Singapore Real Estate Cycle
Housing supply has always been tight in Singapore, the world’s most densely populated country. With 5,500,000 inhabitants lived in an area of 700 square kilometer or approximately 7,800 people per square kilometer.
2014: For the first time in many years, it changed from shortage of homes to a surplus of 4,000 homes. And will increase the surplus to 21,000 by end 2015. The surplus would further extend to 70,000 surplus units by end 2017. The surplus trend then starts reversing slowly.

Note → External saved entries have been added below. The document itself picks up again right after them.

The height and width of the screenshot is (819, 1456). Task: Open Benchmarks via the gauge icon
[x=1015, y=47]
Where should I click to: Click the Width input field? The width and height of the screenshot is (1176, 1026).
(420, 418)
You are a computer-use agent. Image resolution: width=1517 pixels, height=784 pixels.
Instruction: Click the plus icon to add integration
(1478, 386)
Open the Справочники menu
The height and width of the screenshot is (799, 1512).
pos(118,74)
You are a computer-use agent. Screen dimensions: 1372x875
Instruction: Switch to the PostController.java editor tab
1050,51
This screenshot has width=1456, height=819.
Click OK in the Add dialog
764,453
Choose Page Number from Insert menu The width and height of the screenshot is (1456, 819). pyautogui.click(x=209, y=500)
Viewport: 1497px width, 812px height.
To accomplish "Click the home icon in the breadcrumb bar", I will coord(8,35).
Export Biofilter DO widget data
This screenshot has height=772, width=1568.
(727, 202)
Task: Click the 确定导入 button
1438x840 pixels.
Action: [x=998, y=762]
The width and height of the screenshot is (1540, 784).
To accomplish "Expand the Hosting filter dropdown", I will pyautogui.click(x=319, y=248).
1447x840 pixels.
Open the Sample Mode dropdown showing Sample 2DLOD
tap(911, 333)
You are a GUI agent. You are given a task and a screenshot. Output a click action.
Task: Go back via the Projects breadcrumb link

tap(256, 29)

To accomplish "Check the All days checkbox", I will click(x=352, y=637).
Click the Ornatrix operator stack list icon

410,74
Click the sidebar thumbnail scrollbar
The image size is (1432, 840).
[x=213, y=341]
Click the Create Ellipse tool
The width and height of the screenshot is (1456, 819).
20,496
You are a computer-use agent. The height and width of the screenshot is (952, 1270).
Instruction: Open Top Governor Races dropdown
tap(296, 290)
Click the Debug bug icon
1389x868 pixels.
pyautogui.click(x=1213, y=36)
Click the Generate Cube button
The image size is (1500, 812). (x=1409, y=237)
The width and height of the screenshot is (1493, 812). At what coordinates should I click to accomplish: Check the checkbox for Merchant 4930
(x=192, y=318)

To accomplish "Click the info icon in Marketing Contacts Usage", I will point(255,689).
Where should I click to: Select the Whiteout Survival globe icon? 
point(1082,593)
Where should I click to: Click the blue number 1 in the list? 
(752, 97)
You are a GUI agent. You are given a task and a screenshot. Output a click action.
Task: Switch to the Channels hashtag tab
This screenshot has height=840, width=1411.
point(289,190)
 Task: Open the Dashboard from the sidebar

Assuming there is no new housing development projects and no citizenship ram-up, this surplus housing units would take at least 3-years (till 2020) to be occupied.
2013: As more home were completed in 2013, the overall shortage (backlog) has reduced to 19,000.
2012: 14,000 new private home completed in 2012. This is below the demand for physical homes of about 25,000 per year. So there is an accumulative housing shortage (backlog).
As of end 2011, private property prices are 13% above the 1996 peak and 16% above the more recent 2008 peak.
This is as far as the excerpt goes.